Comme le dit la chanson, il y eut un temps que les moins de vingt ans ne peuvent pas connaître. Celui de la crise violente et profonde traversée par l’Eglise catholique dans les années 1970–1980, celui de l’abandon des processions, de la confession, des adorations eucharistiques, des liturgies sacrées et dignes. Celui pendant lequel les catholiques crurent que la stratégie de l’enfouissement dans la société leur permettrait de mieux la convertir, avec comme résultat d’avoir disparu aux regards de leurs contemporains. De là est né un véritable complexe à se dire catholique, ou tout simplement chrétien.
Cette époque, lentement mais sûrement, agonise sous les yeux ébahis d’une génération qui a échoué et voit monter la suivante, nourrie des enseignements de Jean-Paul II et de Benoît XVI, celle qui a entendu la parole : « N’ayez pas peur ! ». Le stimulant livre de l’abbé Pierre-Hervé Grosjean constitue une manifestation de ce changement profond qui touche le catholicisme.
« Engageons-nous ! ». C’est le cri lancé par le père Grosjean. Après avoir dressé un constat réaliste mais non désespéré de la terrible situation de l’Eglise catholique en France, il met en garde contre deux tentations, celle de la dilution dans la société actuelle et celle du ghetto. Dans les deux cas, le catholicisme ne survivrait pas. Non, bien au contraire, il faut agir, s’engager dans le monde sans jamais oublier qu’un chrétien n’est pas de ce monde et que l’Eglise est un signe de contradiction. D’accord pour faire les compromis nécessaires sans jamais accepter des compromissions impossibles.

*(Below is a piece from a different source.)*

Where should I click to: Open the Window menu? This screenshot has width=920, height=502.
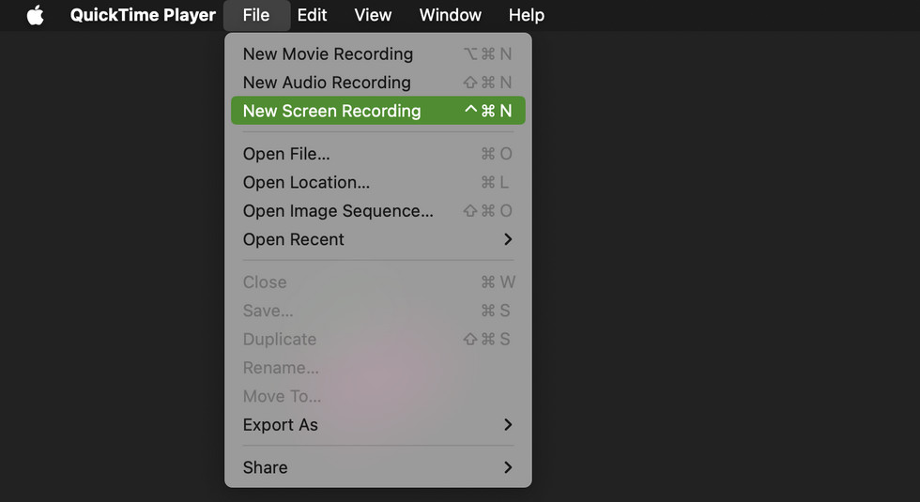[450, 15]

L’ouvrage est un appel à la mobilisation générale des catholiques. Aucun domaine ne doit leur échapper : la culture, les médias, les écoles, les groupes de réflexion et autres think tanks, afin d’irriguer la société de leurs valeurs. Ils doivent en outre s’unir au-delà de leurs divergences, et ce autour des points non négociables définis par Benoît XVI. Tous portés par la foi, la prière, les sacrements et les prêtres, ils doivent aller au devant de leurs adversaires pour discuter, négocier, convaincre.
L’abbé Grosjean ne cache pas l’impérieuse nécessité pour les jeunes gens de conquérir des postes de responsabilités, de s’engager en politique, bref d’être ambitieux car toute ambition personnelle est noble. Tout dépend bien sûr au service de quelle cause on la met ! Celle du catholique est de servir le bien commun. Donc, pas d’hésitation !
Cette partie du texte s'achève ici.